--- start INPUT ---

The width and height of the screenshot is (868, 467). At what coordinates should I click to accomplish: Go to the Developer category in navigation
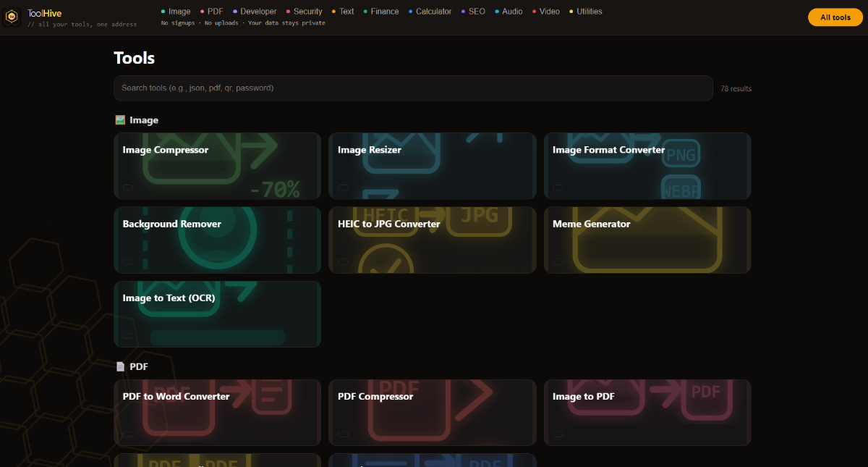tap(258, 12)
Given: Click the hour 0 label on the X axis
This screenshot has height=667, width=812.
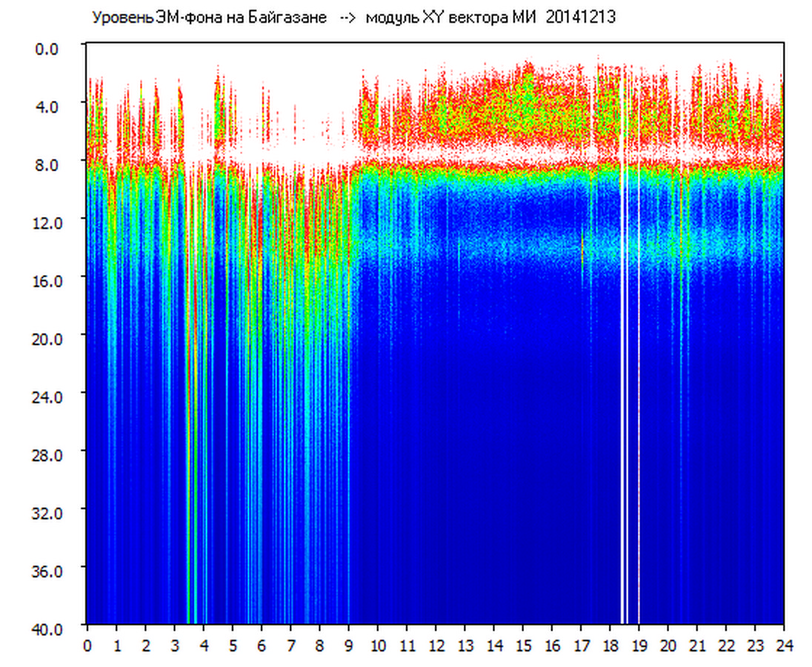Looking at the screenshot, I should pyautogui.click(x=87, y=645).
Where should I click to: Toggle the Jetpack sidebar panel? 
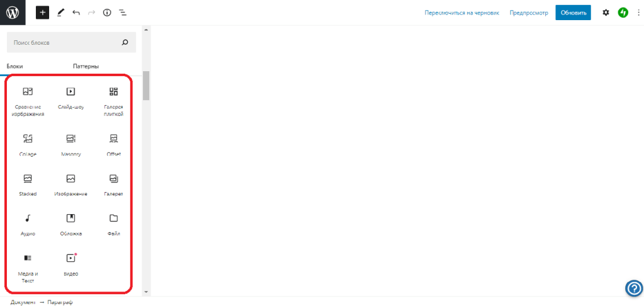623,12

--- end INPUT ---
--- start INPUT ---

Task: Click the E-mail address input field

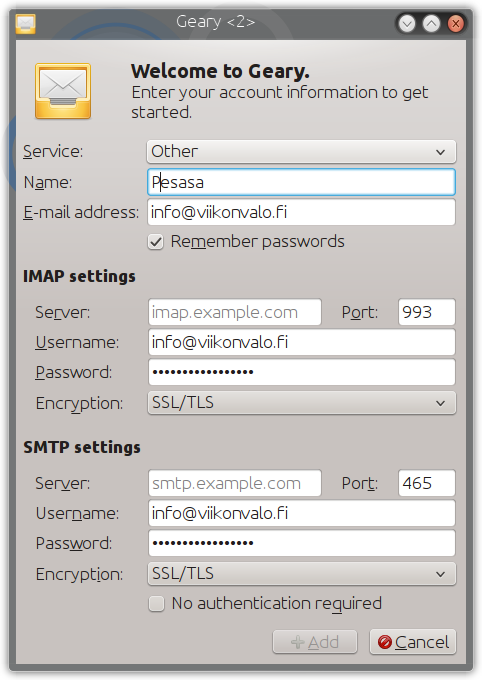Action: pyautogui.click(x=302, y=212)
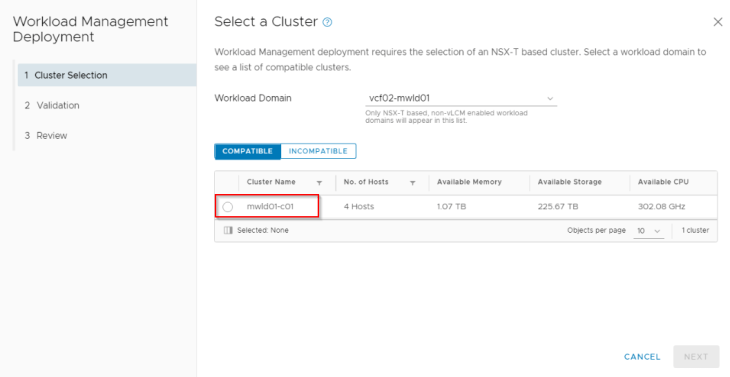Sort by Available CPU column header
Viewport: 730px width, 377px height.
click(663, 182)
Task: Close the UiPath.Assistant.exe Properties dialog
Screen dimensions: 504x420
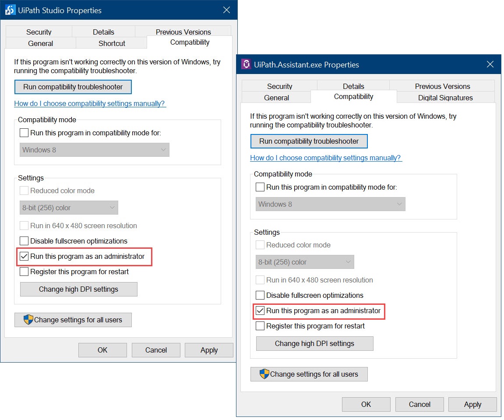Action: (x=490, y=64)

--- end INPUT ---

▶ [AIM OF THE TASK]:
Locate every line in the items above that contains the string "height", and copy each of those lines in full.

▶ [EXPECTED ANSWER]:
The width and height of the screenshot is (868, 467). At what coordinates should I click to accomplish: Go to the Developer category in navigation
This screenshot has height=667, width=812.
Viewport: 730px width, 377px height.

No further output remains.